Things I Learnt from fast.ai v3
towardsdatascience.comAm I one only who doesn't like the fastai approach to ML?
At times it's just a little bit too much handwaving for my taste.
As someone who learned ML the "traditional way" I both like and dislike it.
I like that I can quickly learn about advanced models since I already know about / can infer the intuition / mathematical details myself most of the time.
I dislike it because it's almost all handwaving. The way things actually work aren't really explained (other than at a high level) so either you're stuck with a wishy washy understanding or you will read the paper yourself.
But for some of us "in between", we're not satisfied with the layman's explanation, yet the paper is too formal to digest. I think there's an element of survivorship bias there, where some people just give up because they're not getting the explanations they're looking for.
Those who are smart enough to understand papers on their own can do fine, because they'll take the course as-is and just use it as a guide for what's new and fresh. Those who don't know what the heck is going on (and don't care) are happy with "plain English" explanations without looking any further.

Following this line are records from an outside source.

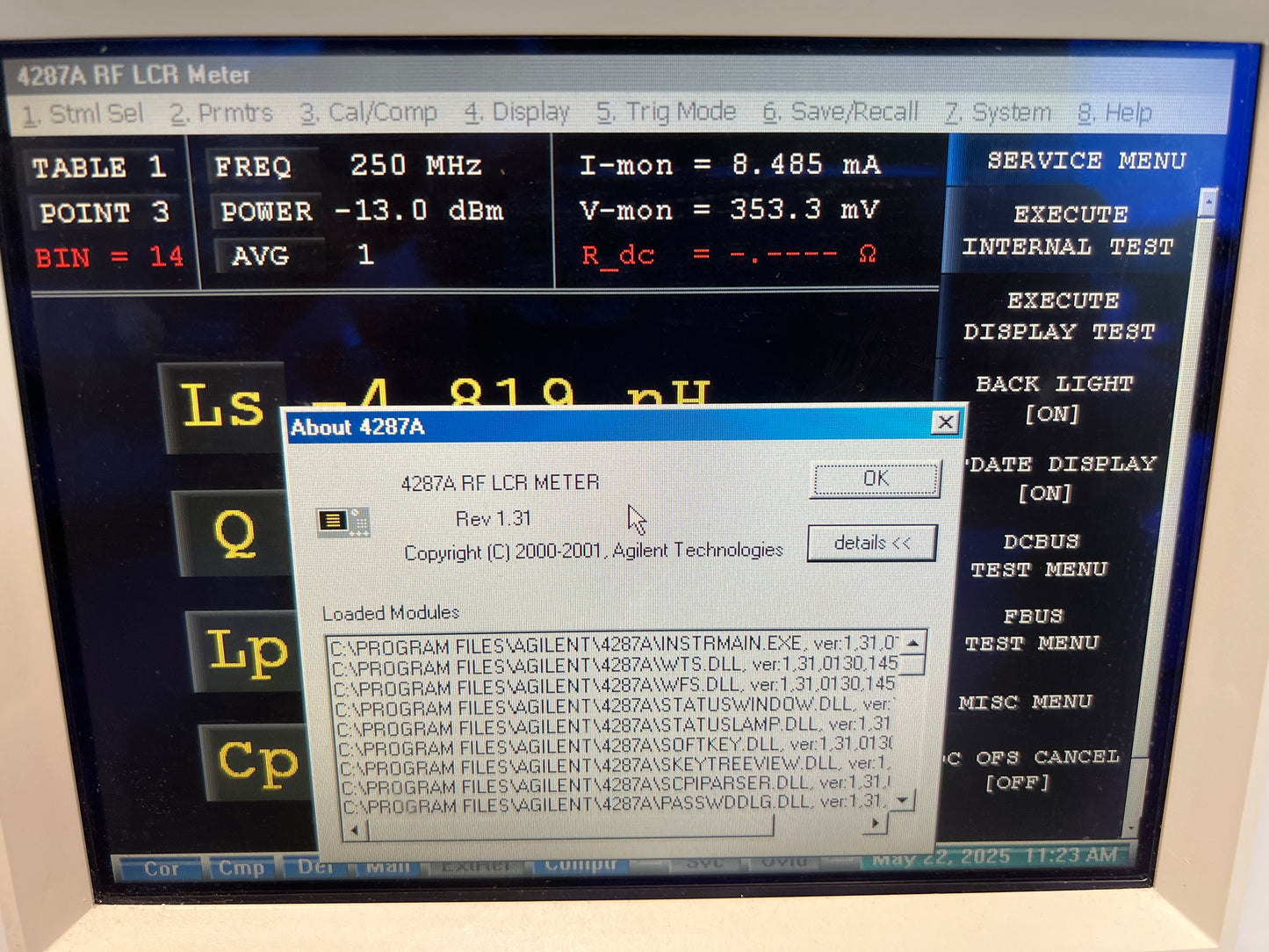Image resolution: width=1269 pixels, height=952 pixels.
Task: Open the FBUS TEST MENU
Action: [x=1033, y=630]
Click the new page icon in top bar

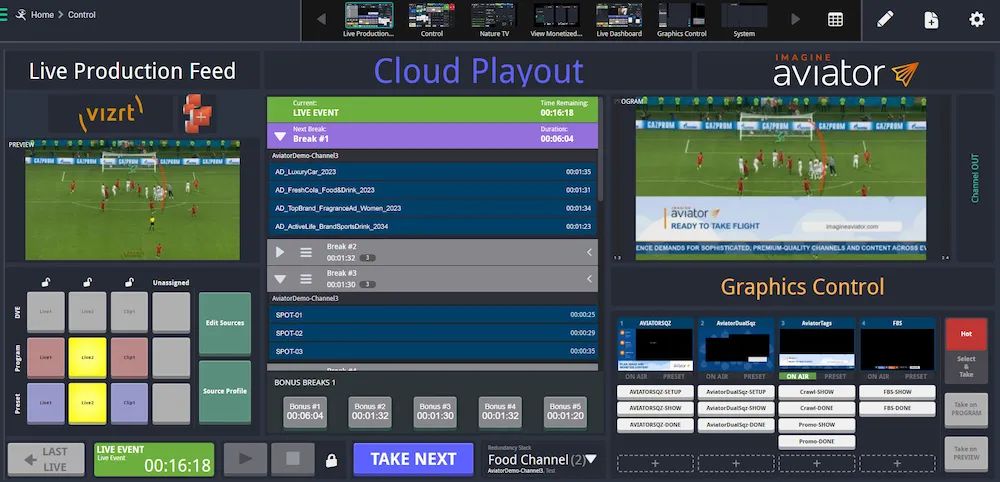click(931, 19)
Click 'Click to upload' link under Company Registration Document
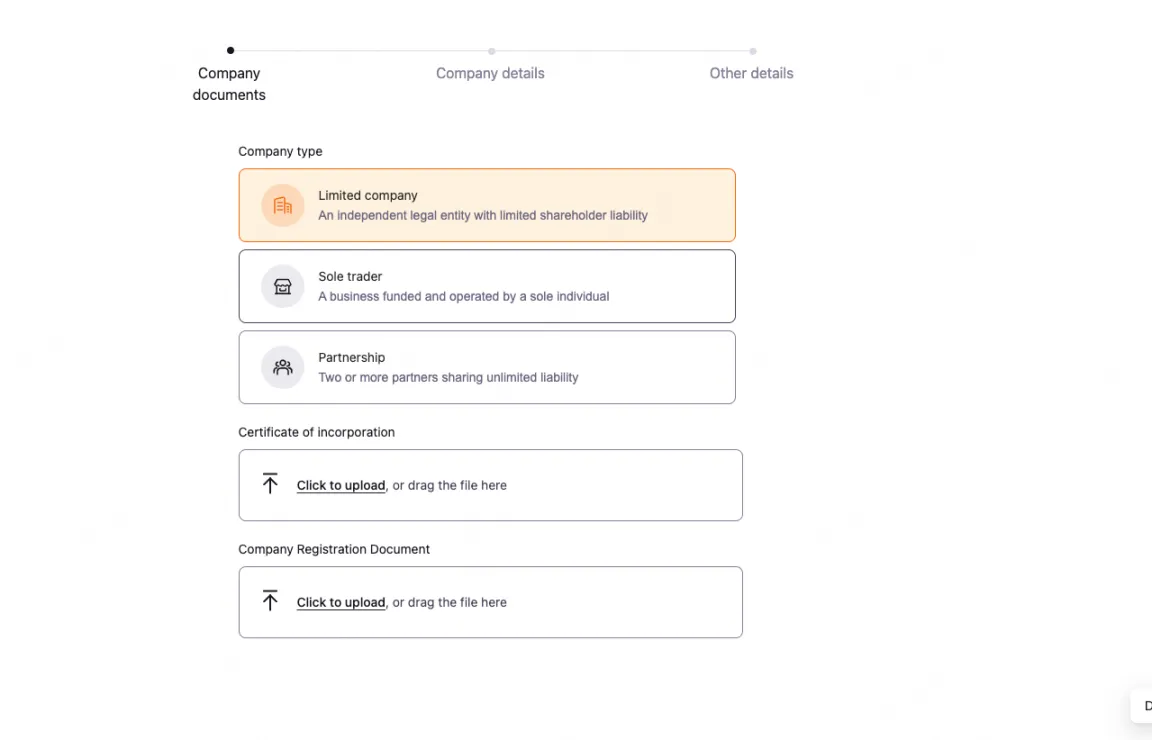This screenshot has height=740, width=1152. [340, 603]
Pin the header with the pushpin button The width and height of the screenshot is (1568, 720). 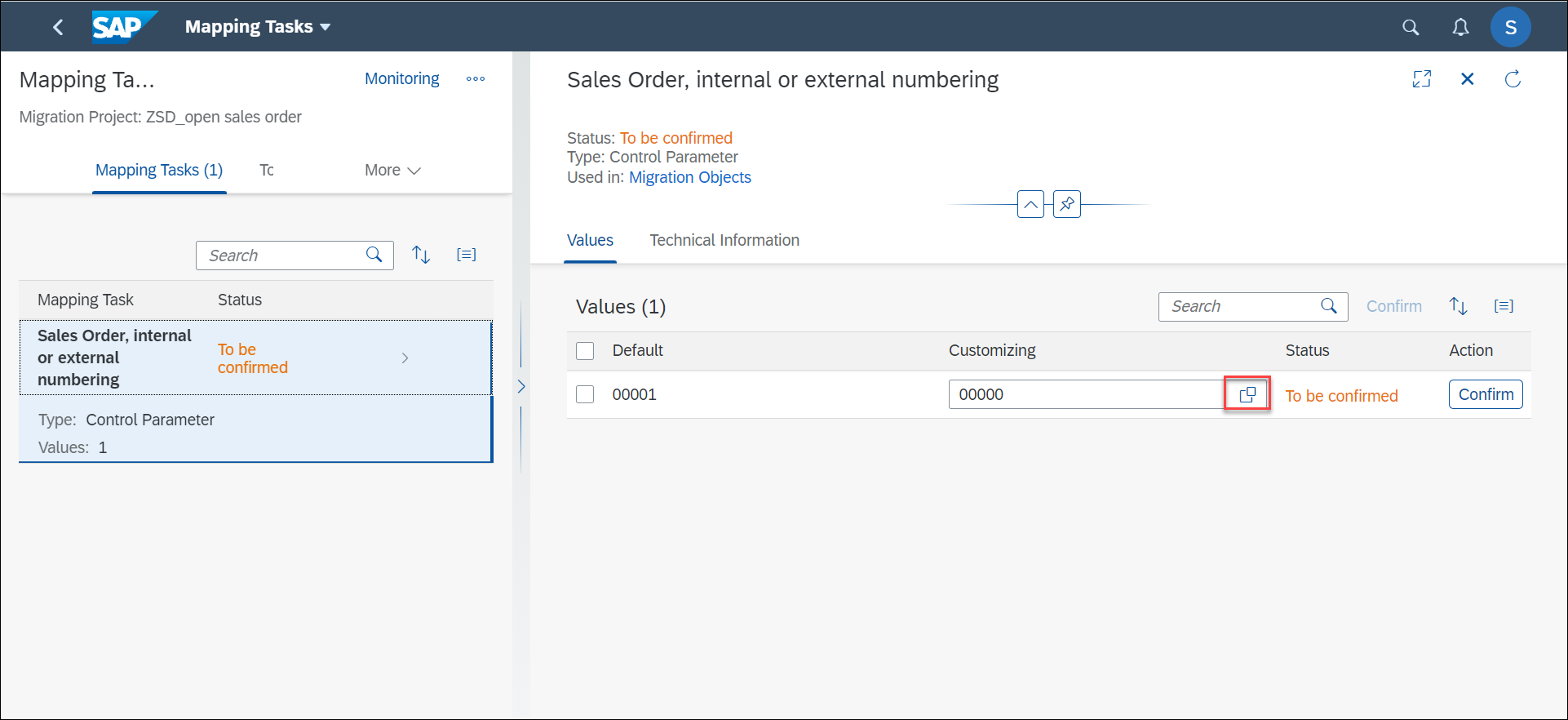pos(1067,204)
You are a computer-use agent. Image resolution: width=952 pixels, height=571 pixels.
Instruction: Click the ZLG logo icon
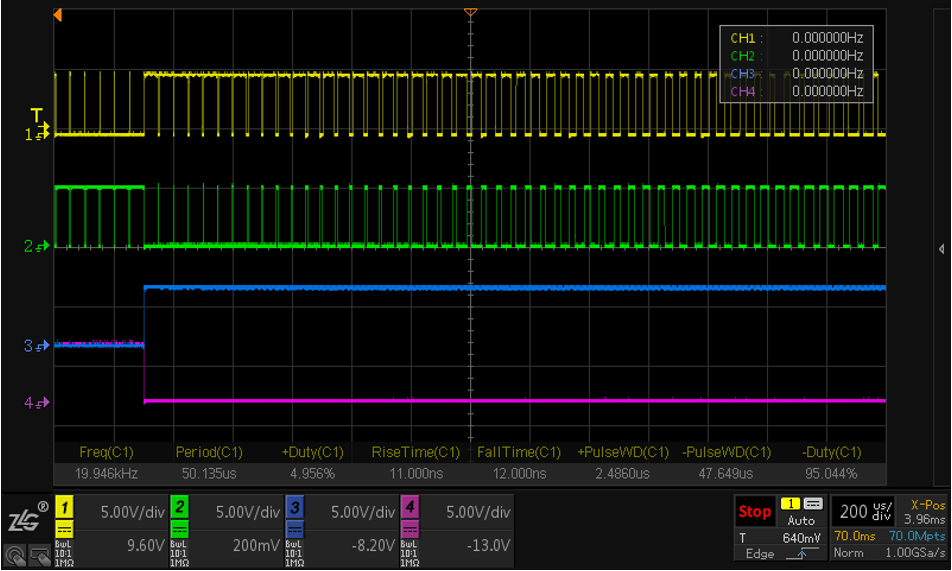[x=24, y=520]
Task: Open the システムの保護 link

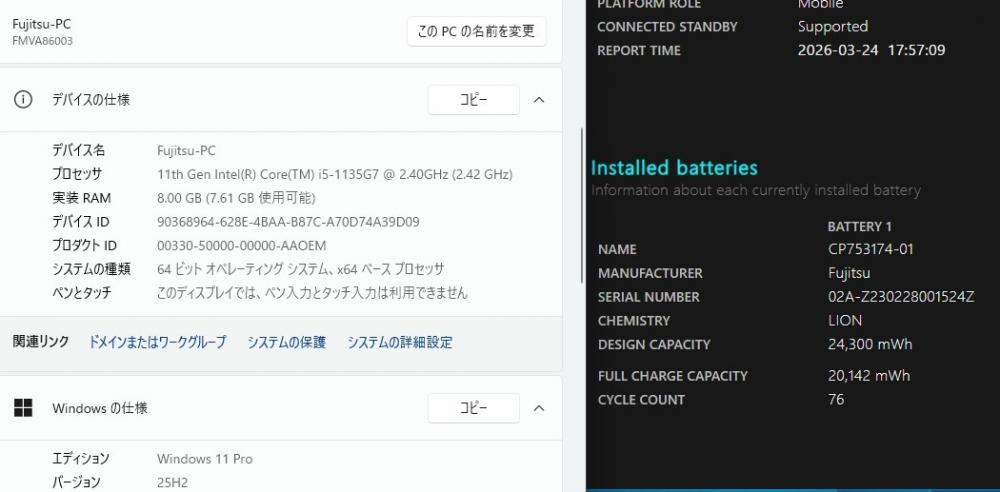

I started the course last weekend and I really appreciate it so far. I don’t have a background in it, I don’t have a college degree, I didn’t even make it very far in high school math! But I’m quite competent with code and I learn best by doing things, then tinkering with them and diving deep to understand how they work so I can do it better. Fast.ai’s course seems to be perfectly tailored for someone like me. I’m sure that the explanations are fascinating but it’s completely alien to me, I need a friendlier entry point. If I can become comfortable with the material in their course, I’m confident that I’ll be more motivated to and capable of understanding at least some of the underlying science. It seems likely that there are many people like me out there.
Think of it this way - the fast.ai curriculum is intended for training electricians. People interested in physics may consider some of the simplifications similarly handwavy, and they'd be correct, but it misses the larger context.
You know, I know web devs who went to university and bootcamps and understand what's happening at every level of the application as it runs, and they don't seem much better off than the tweens I knew who obsessed over their Neopets fansites. The only real differential I've noticed between learners is movitavion, and I think fast ai provides early successes and fun that lead to motivation to dig deeper.
No you are not, a "from scratch" approach works better even for ML in my opinion. But if you don't know anything about it, fastai is a good generic introduction to basic concept and jargon (that you'll learn somewhere else).
I like the fastai pedagogical approach. It follows the 'tutorial style', where everyone should be able to make it to the end, and you should get a reward to motivate you to continue.
They can't do everything, but what is most obviously missing is the "80% of data science" - data preparation/feature-engineering. The data scientists we encounter that are self-trained with courses like fastai are mostly wholly unprepared for dealing with enterprise data platforms, and, in particular, engineering data at scale.